Der eigentliche Paradigmenwechsel
Die entscheidende Veränderung liegt darin, dass KI den Sicherheitswettlauf von individueller Expertise in Richtung massenhafter Skalierung verschiebt. Bisher war die Zahl der Menschen, die tief genug in komplexe Codebasen eintauchen und aus kleinen Fehlern große Angriffe bauen konnten, stark begrenzt. Mit Modellen wie Mythos droht daraus ein massenhaft reproduzierbarer Prozess zu werden.
Das hätte massive ökonomische Folgen. Audits dürften kürzere Halbwertszeiten bekommen. Bug-Bounty-Programme müssten deutlich attraktiver werden, um White Hats im Wettbewerb mit Angreifern zu halten. Protokolle mit Notfall-Pausen, Kill Switches, Timelocks und klaren Incident-Response-Plänen würden relativ attraktiver.

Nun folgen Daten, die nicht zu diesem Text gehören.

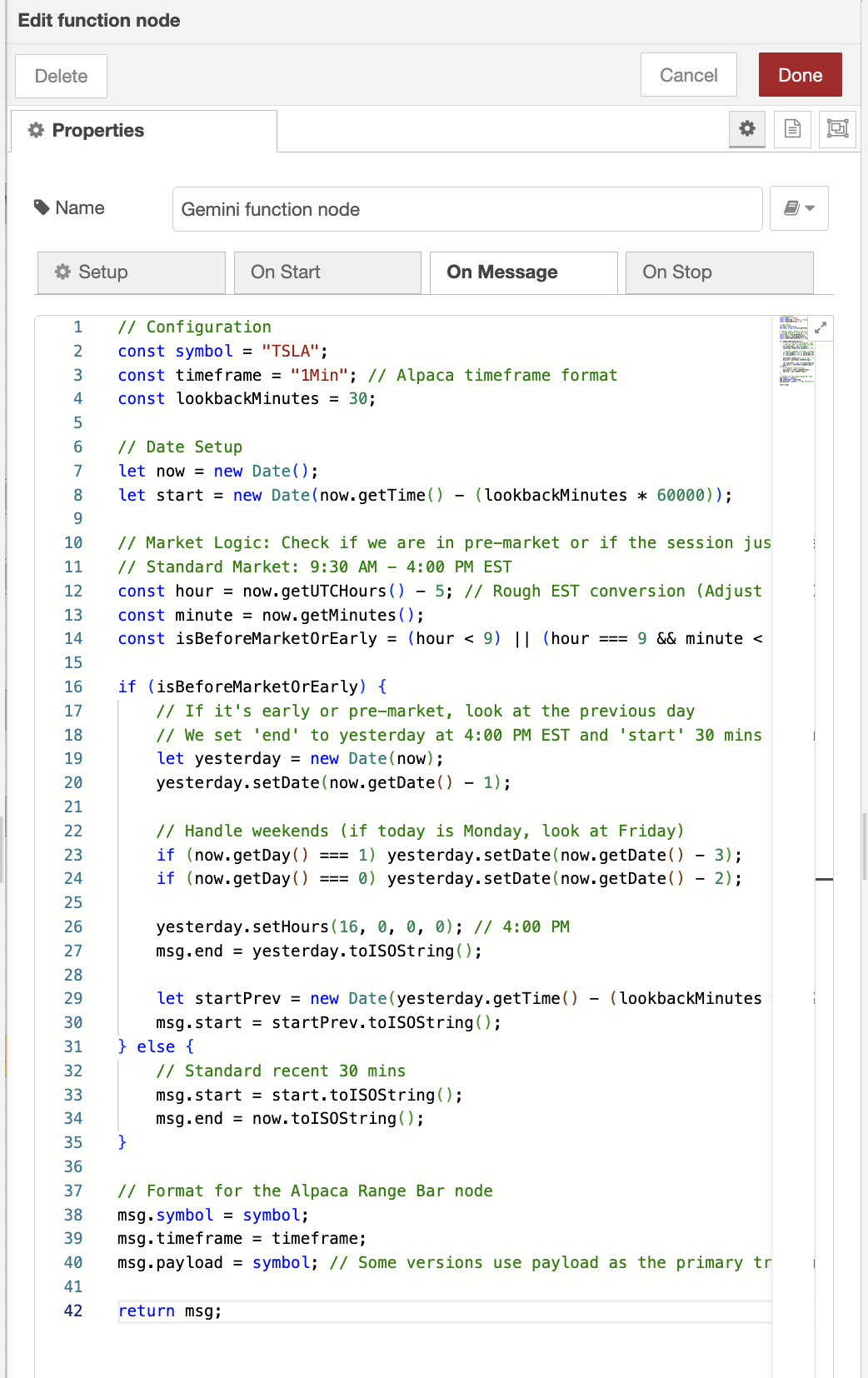Open node description document icon tab

pos(792,128)
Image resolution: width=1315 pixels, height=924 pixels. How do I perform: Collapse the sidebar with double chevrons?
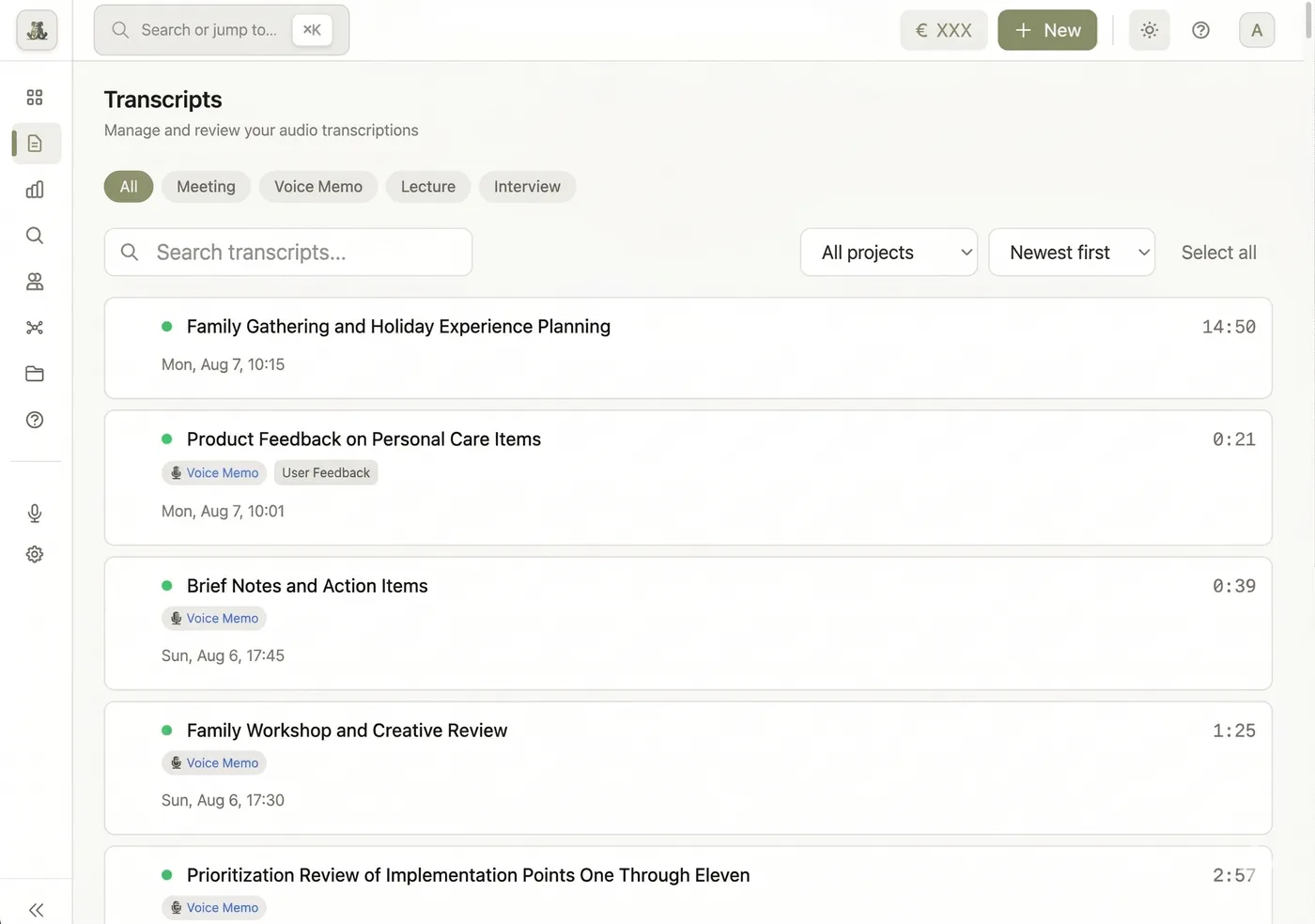click(x=36, y=909)
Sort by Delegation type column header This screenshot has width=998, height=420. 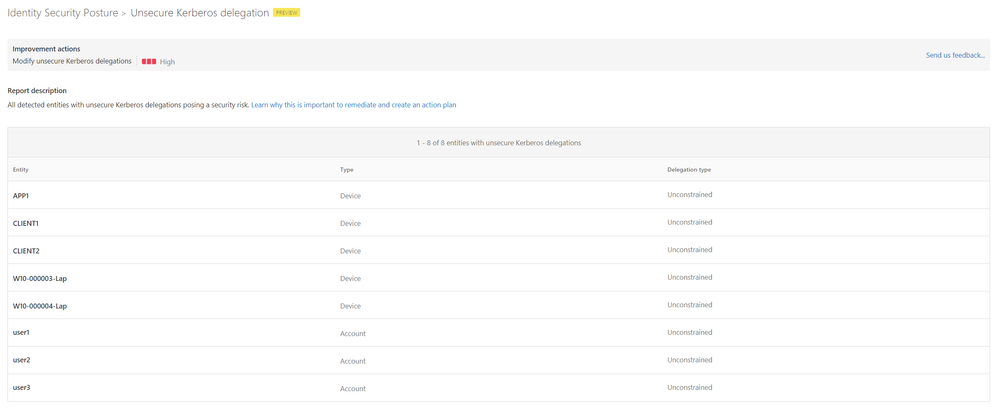(689, 170)
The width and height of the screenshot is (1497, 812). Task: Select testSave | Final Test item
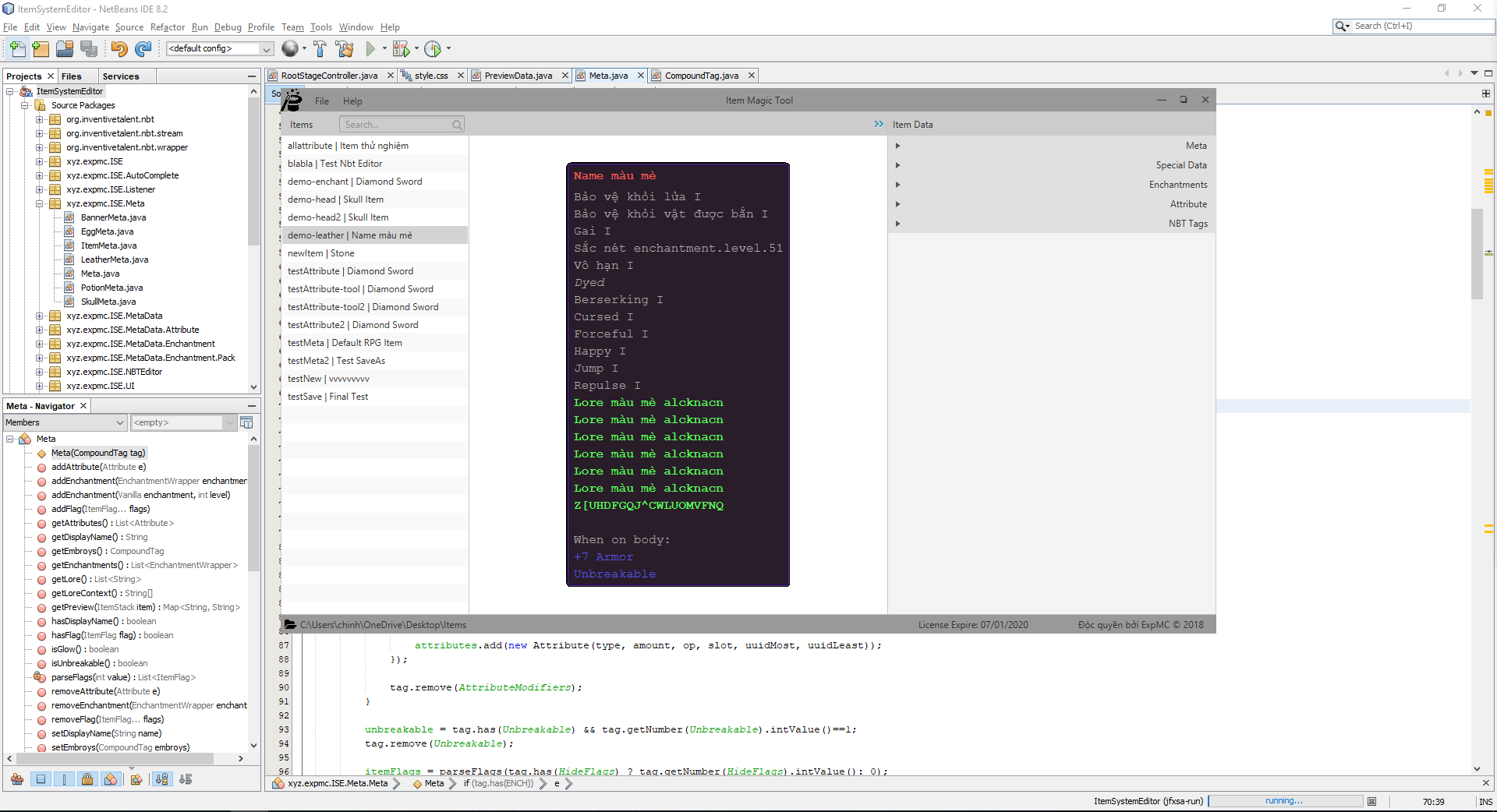[327, 397]
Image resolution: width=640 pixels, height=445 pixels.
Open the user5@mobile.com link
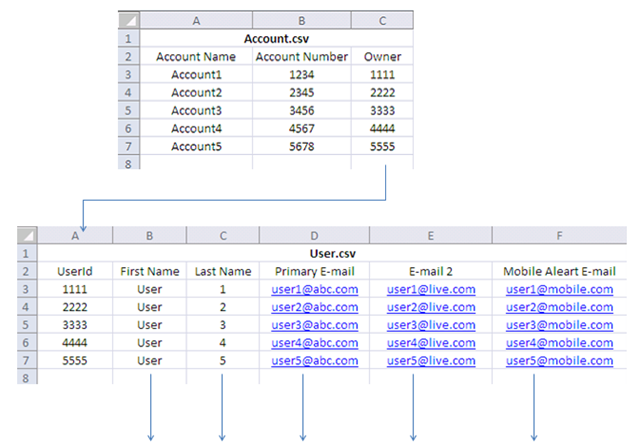[560, 360]
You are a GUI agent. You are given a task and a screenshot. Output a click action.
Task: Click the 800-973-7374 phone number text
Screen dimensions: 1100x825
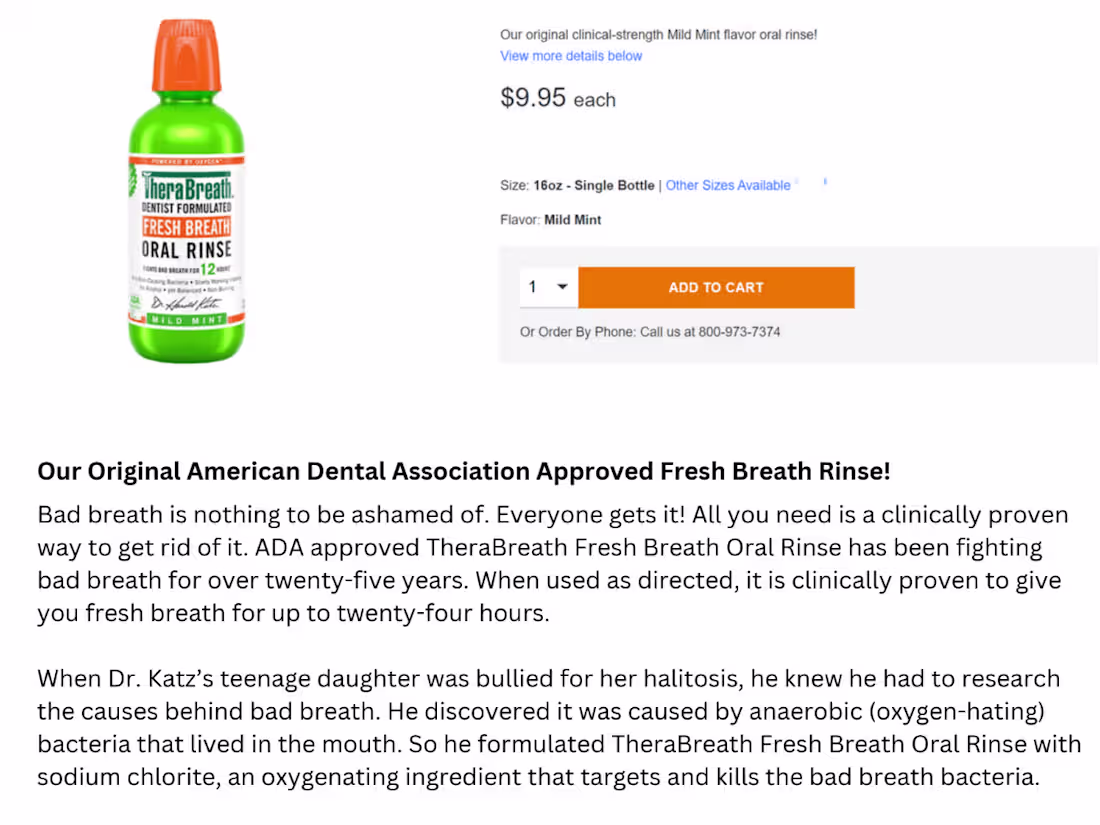pyautogui.click(x=739, y=332)
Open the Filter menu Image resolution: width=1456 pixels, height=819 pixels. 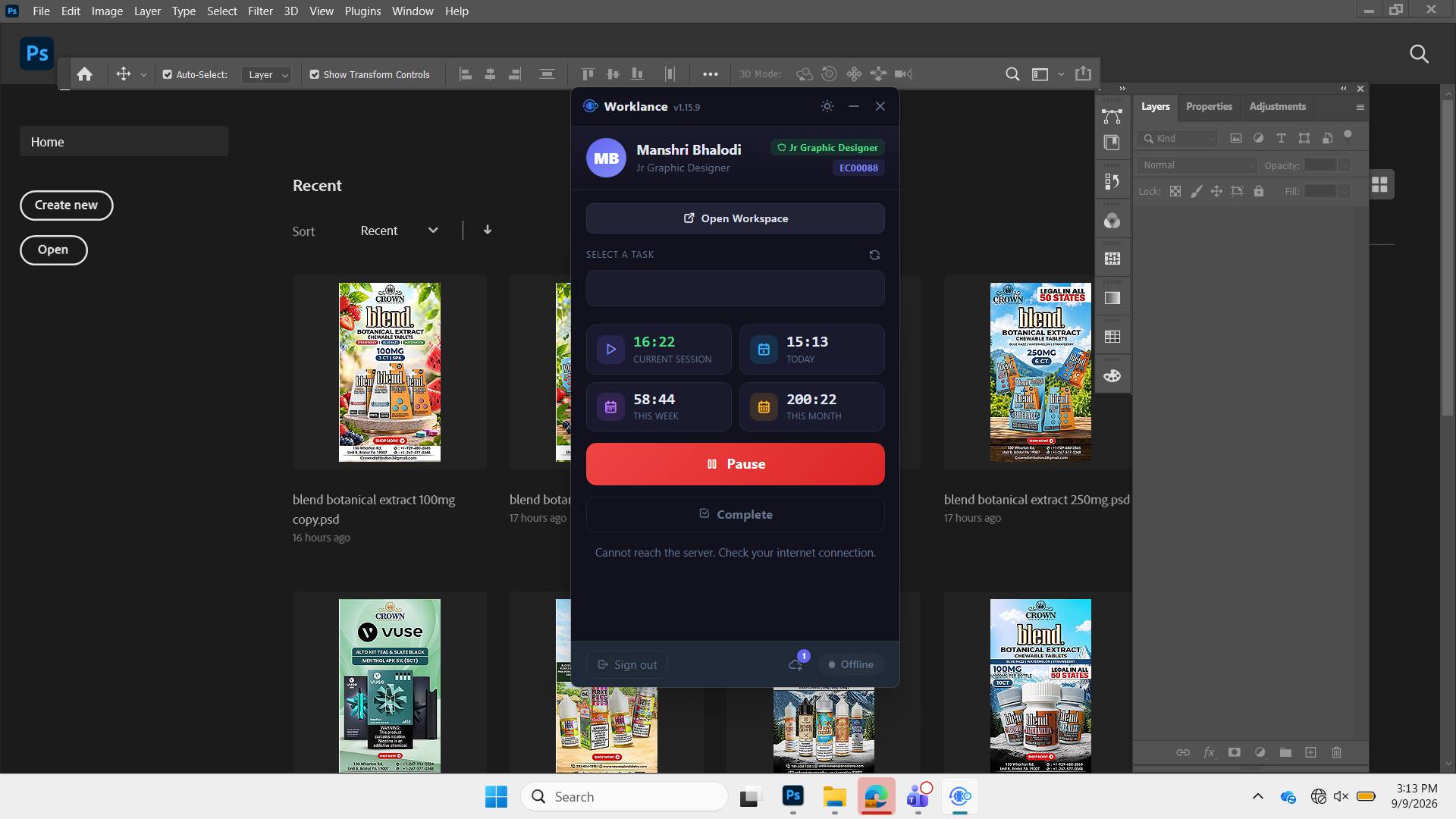click(x=260, y=11)
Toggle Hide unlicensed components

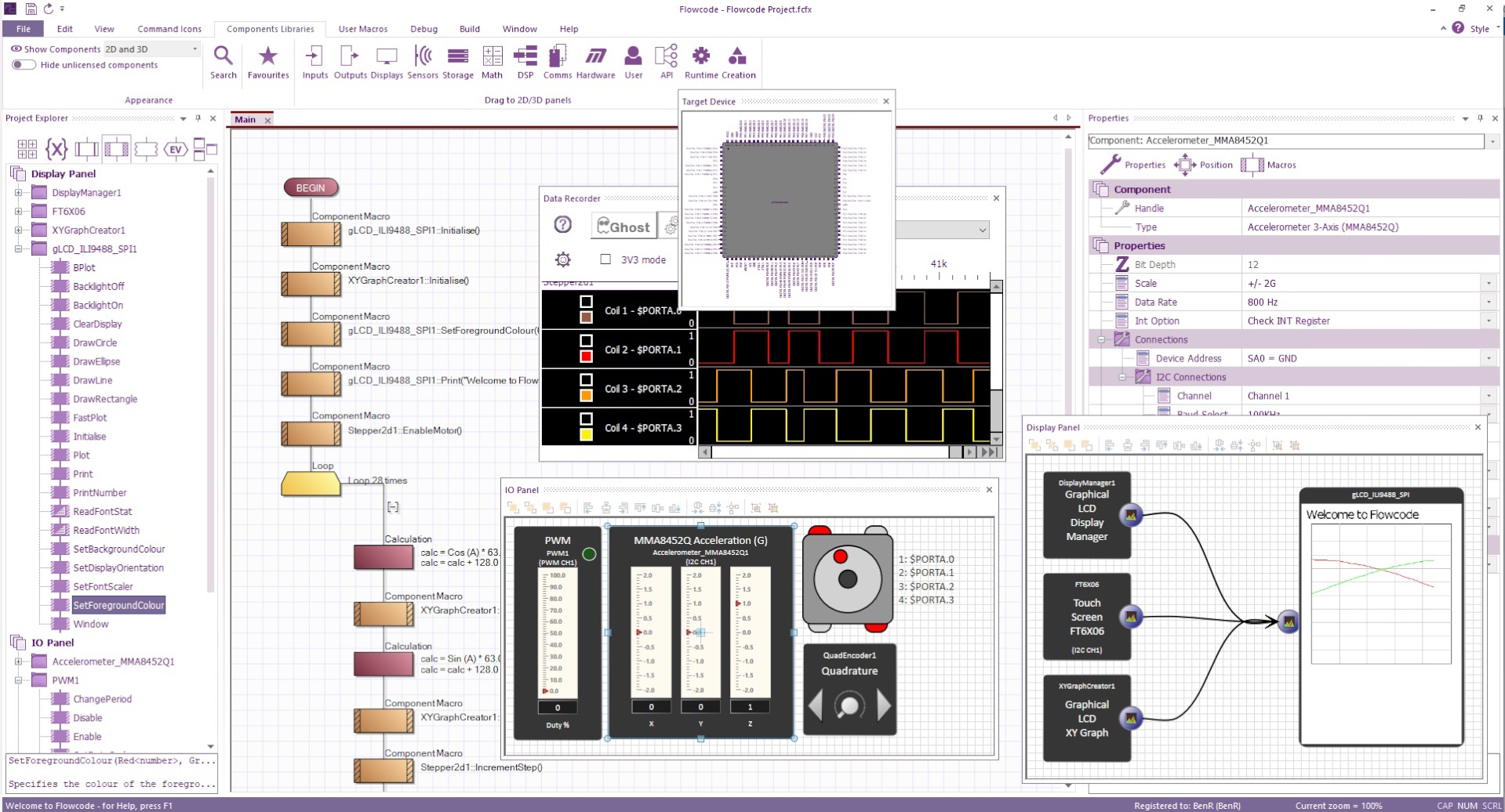24,64
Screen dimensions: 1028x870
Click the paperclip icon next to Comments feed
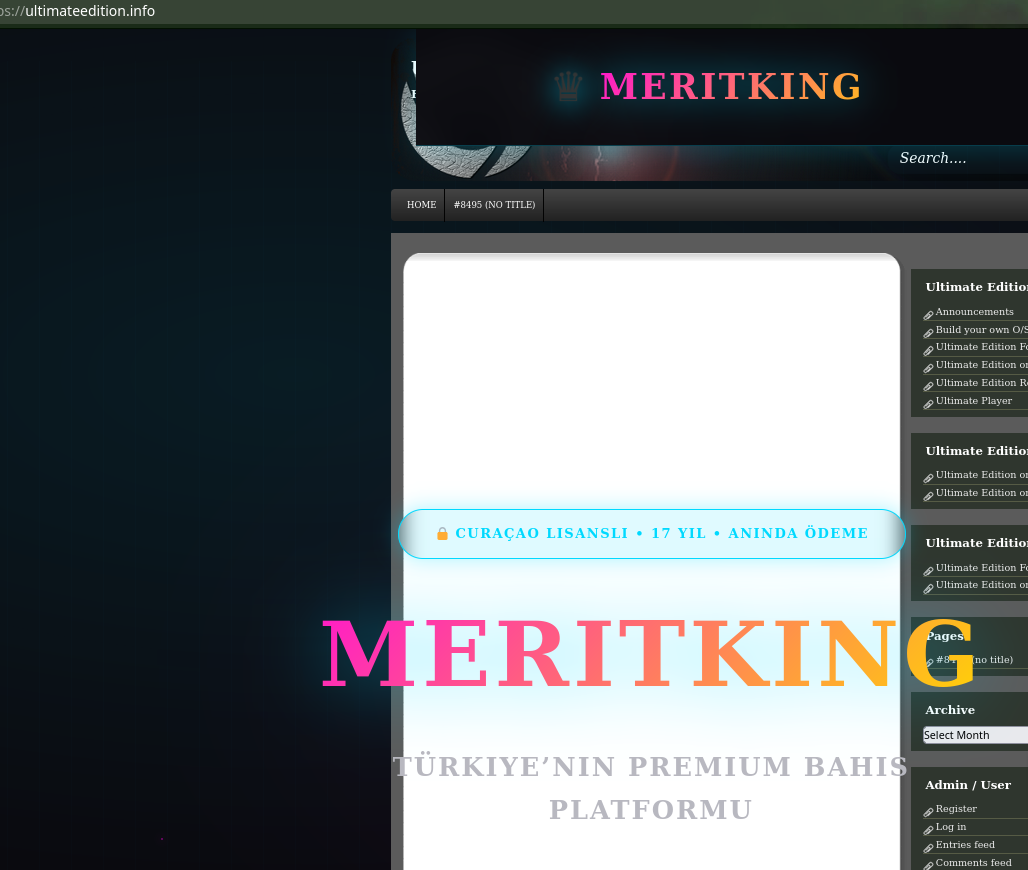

Ob Mythos tatsächlich so revolutionär ist, wie Anthropic behauptet, wird sich erst im Laufe der kommenden Monate zeigen. Schon jetzt ist aber klar, dass die Krypto-Branche die Ankündigung nicht als Science Fiction behandeln sollte. Wenn KI-Modelle zuverlässig bislang verborgene Schwachstellen in großem Stil finden und ausnutzen können, trifft das einen Sektor mit offenem Code, hohen Vermögenswerten und meist endgültigen Transaktionen wohl besonders hart.